◆ EXERCISE
Would you output the following records verbatim and skip the images in them?
● ● ●
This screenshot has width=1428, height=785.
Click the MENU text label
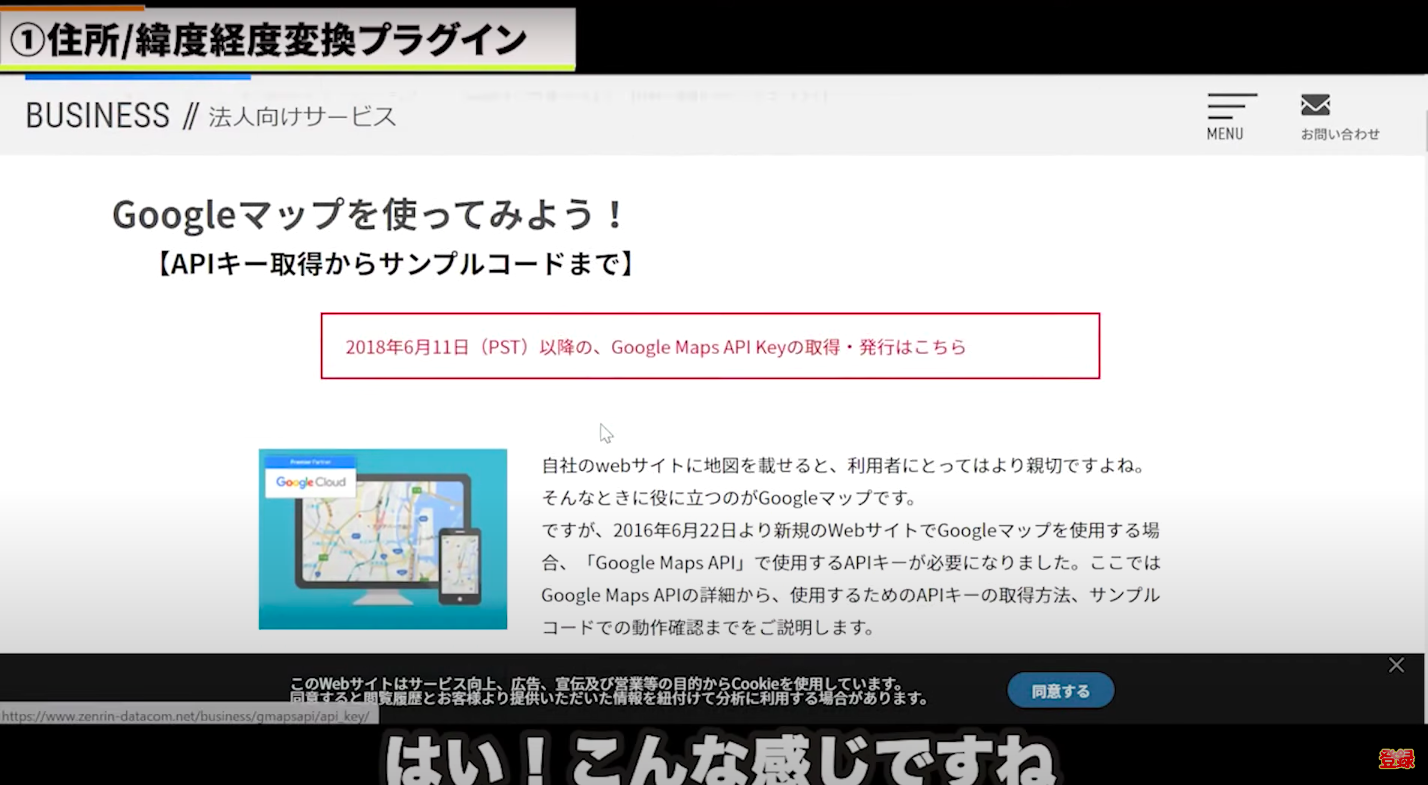1225,134
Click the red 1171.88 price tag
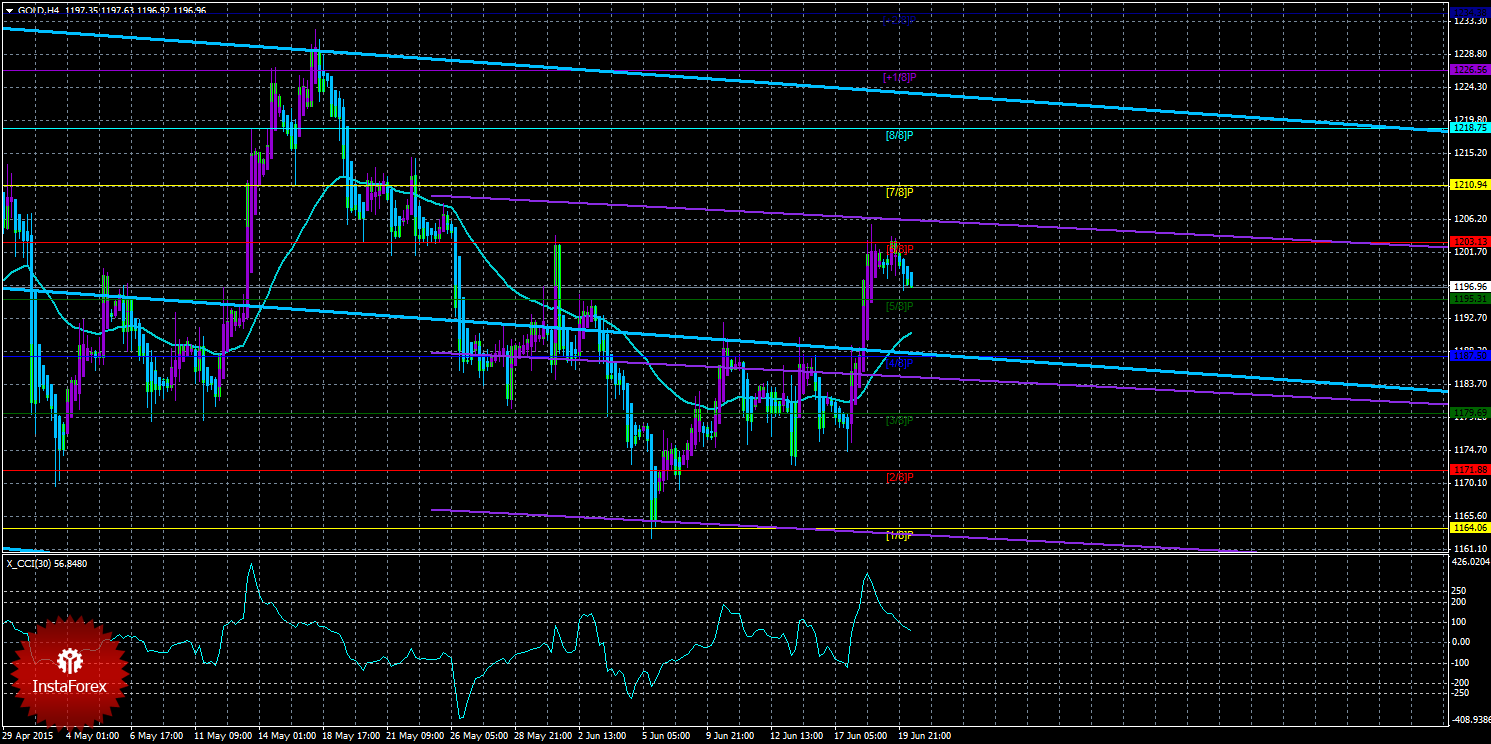The height and width of the screenshot is (744, 1491). (x=1470, y=470)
● ● ●
◆ ANSWER BOX
This screenshot has width=1428, height=785.
Click the MENU text label
1225,134
Click the red 1171.88 price tag
The height and width of the screenshot is (744, 1491). (x=1470, y=470)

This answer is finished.